Swayze hands the mug of blood to the young deerslayer, and reluctantly, the boy drinks. It's important to remember, as they're doing this, that they've all got tree branches attached to their heads.

Then Sheen says, “You know, my dad said that once you do that, there's going to be something different about you. Always.”

Yeah, what would be different was that he would never speak again, due to the thirty hours of uninterrupted vomiting.

In a film full of harrowing scenes, this was the one that kept me up at night. Would they really make me do it? Soon, our headlights illuminated a dark hole in the trees. We got out, loaded up, said goodbye in clouds of illuminated breath.

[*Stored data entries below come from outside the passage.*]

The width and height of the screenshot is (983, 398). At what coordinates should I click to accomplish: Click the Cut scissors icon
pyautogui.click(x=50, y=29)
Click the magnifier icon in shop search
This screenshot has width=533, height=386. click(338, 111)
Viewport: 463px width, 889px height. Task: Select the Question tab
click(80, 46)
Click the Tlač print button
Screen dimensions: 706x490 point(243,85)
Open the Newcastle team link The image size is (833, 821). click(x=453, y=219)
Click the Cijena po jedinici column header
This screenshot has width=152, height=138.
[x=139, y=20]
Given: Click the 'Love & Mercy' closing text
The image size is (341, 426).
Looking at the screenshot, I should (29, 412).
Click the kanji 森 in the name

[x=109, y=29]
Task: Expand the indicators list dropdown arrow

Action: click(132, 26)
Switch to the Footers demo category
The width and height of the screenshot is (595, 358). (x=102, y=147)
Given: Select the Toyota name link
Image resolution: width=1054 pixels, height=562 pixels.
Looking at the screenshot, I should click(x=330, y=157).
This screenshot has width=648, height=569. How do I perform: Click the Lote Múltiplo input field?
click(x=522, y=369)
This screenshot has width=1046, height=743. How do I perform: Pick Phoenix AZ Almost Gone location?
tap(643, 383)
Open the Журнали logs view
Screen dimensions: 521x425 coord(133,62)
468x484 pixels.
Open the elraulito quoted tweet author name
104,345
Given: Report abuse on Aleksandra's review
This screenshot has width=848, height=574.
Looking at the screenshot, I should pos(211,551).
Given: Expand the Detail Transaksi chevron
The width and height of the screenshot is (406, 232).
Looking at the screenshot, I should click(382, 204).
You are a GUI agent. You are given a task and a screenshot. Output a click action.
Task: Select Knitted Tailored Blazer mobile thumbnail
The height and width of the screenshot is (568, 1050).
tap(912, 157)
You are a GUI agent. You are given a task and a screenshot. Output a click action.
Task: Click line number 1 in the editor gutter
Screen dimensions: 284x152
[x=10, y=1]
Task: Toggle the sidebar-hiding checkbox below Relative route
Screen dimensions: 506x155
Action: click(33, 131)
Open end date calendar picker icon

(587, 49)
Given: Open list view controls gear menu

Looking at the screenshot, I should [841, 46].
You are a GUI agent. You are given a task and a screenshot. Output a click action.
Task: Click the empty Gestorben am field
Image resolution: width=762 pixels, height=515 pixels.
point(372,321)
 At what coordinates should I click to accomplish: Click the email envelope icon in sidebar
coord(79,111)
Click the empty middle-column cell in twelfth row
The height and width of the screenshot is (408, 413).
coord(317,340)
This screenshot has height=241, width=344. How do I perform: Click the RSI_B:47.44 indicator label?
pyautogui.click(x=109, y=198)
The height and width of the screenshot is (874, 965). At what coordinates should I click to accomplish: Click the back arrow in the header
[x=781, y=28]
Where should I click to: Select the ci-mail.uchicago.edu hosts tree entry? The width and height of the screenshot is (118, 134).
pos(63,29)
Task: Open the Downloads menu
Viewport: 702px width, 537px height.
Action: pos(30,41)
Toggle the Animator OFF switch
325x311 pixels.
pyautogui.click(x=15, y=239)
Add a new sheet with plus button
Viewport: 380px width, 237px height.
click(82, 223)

“See you boys back here at lunch,” Pop said.

M
y stand was old, and its platform small: basically a kitchen chair nailed to a tree three stories up. I did not worry so much about falling, owing to the excess of padding around my internal organs. It was going to take something much more aggressive than gravity to penetrate my costume.

I put a round in the chamber, in the dark. My gun was a .30-30 lever-action, a short, sturdy rifle that held eight rounds. I had come so far from the .410 single-shot of my first days in the woods. Now I had the opportunity to miss eight times in a row.

I looked into the sky and could see nothing but Orion, my old hunting buddy, through striations of black canopy. We were doomed to hunt forever, he and I.

I sat there.

And I sat there.

And I sat there some more.

In one terrible instant, that terrible thing happened, the single most tragic experience of my, and just about any, childhood: boredom.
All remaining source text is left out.